1. All of these counterfeit items are coming from China.
2. The legit seller is ElevationLab, which "suiningdonghanjiaju Co Ltd" is not.
3. "suiningdonghanjiaju Co Ltd" is a Chinese name.
4. "suiningdonghanjiaju Co Ltd" is a very customer-unfriendly name -- not something you'd see from a big foreign-facing Chinese company.
So all in all, it doesn't seem racist at all to point out that this company name seems illegitimate.
If the author had MADE UP a "Chinese-sounding name" like "nihaobaobaomao," then yeah, I could follow an argument pointing out that statement as being reasonably construed as racist. But in the context of talking about Chinese companies producing cheap knock-offs, I don't see a problem with naming the company and pointing out that the name itself does not sound like a legit company at all.
1. So many legit items come from China that as a consumer you can't dismiss something out of hand just because it came from China.
3. Huawei is a Chinese name, Xiaomi is a Chinese name. See #1.
4. This is a legitimate point. The company did not optimize their name for a non-Chinese audience.
I think the main thrust of why that comment has racist tones is because it feels like the main complaint is that it's a foreign (non-Western) sounding name, hard to pronounce and funny looking, therefore it cannot be legitimate.
(Actually, I don't know if you did it on purpose, but nihaobaobaomao is a great name... It's very cute and sounds like "Hello bundle kitty"...)
> 1. So many legit items come from China that as a consumer you can't dismiss something out of hand just because it came from China.
This is true, but I don't think it's a counterpoint. Regardless of how many legitimate products come out of China, the fact remains that the huge, huge majority of counterfeit products are from China. So if you're looking at a counterfeit product, the odds are that it will be from China, regardless of how many other legitimate products out there are from China.
> 3. Huawei is a Chinese name, Xiaomi is a Chinese name
Those were ones I was thinking of, which is why I added the "not something you'd see from a big foreign-facing Chinese company" bit.
It's a foreigner-unfriendly name, terrible for marketing, searches, and sales. I can't imagine a legit company trying to use it overseas. Something like Huawei or Xiaomi (or in other cases, Samsung, Hitachi, BMW, Volvo, etc.) are short and sweet, simpler to digest and remember.
> I think the main thrust of why that comment has racist tones is because it feels like the main complaint is that it's a foreign (non-Western) sounding name, hard to pronounce and funny looking, therefore it cannot be legitimate.
I do completely agree with that, but in my opinion, with the evidence in this case, the complaint itself couldn't reasonably be construed as racist.

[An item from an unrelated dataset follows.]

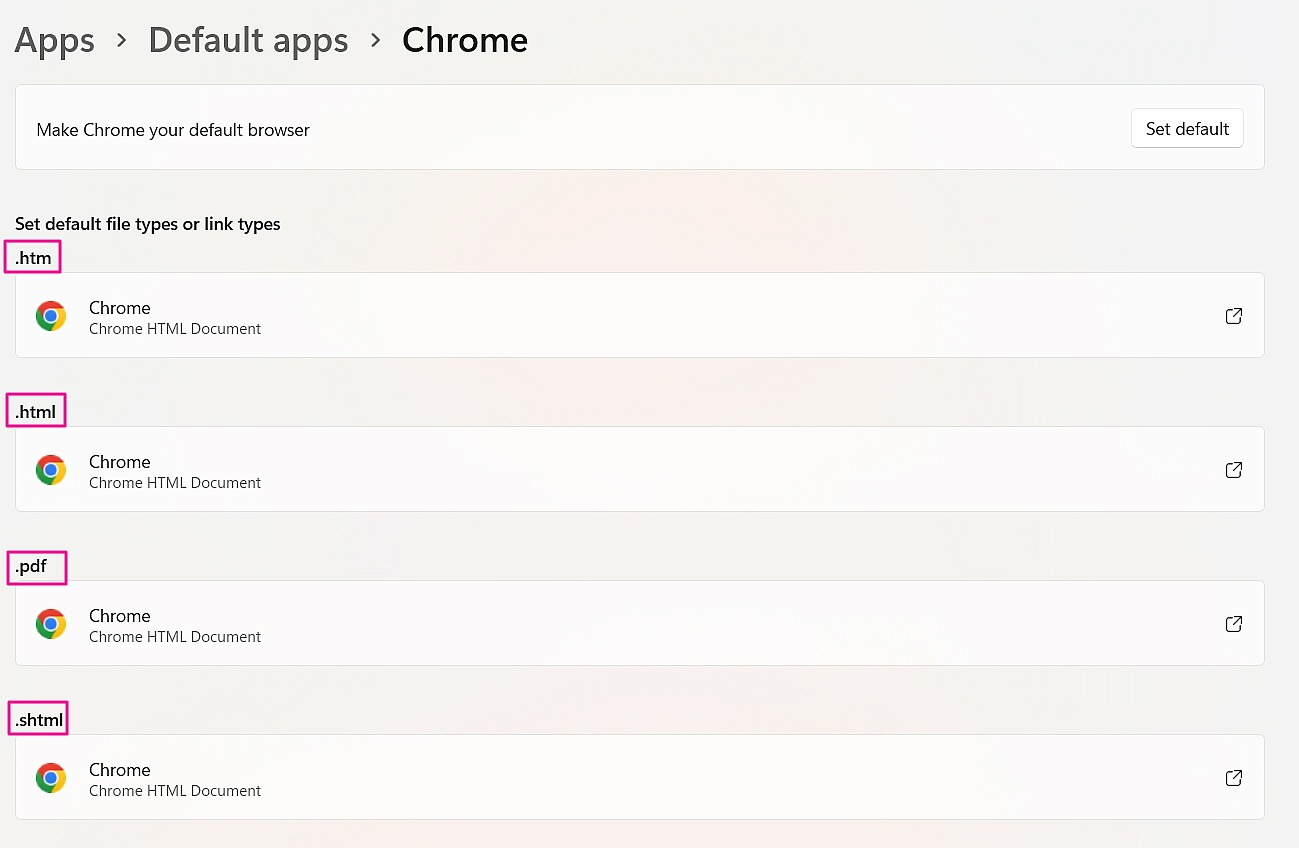Image resolution: width=1299 pixels, height=848 pixels.
Task: Navigate to Default apps breadcrumb
Action: pyautogui.click(x=248, y=41)
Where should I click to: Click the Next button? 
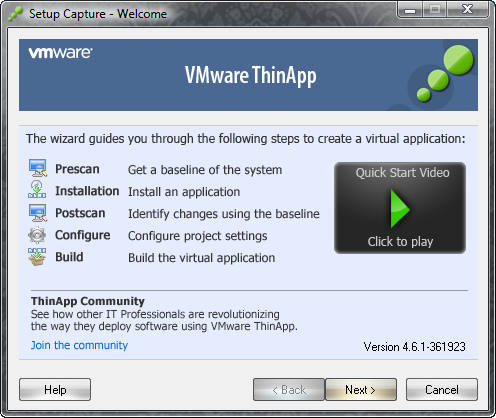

In hindsight, my argument about "shorter, more professional names" is basically this quote ("hard to pronounce and funny looking") boiled into more reasonable terms...
> Actually, I don't know if you did it on purpose, but nihaobaobaomao is a great name... It's very cute and sounds like "Hello bundle kitty"...
You caught me. :P
I couldn't bring myself to type something really stereotypically racist.
Hello cat buns!? Of course that's racist; accusing people of eating cats....
(Yeah, that's how I read bao at first...)
More seriously, consider Fenix or Anker; they have "short professional" names, but are not particularly western (esp. the spelling). Both are newer companies, based in China, sell fairly heavily on Amazon, and are frankly some of the best providers of their product niches.
And although it shouldn't really matter, I say the above as a person of Chinese heritage, who does not speak for others of Chinese heritage. But if you aren't even of Chinese heritage, and are attempting to be outraged on our behalf, I would take a long, hard look at what misguided ideology brought you to post that comment.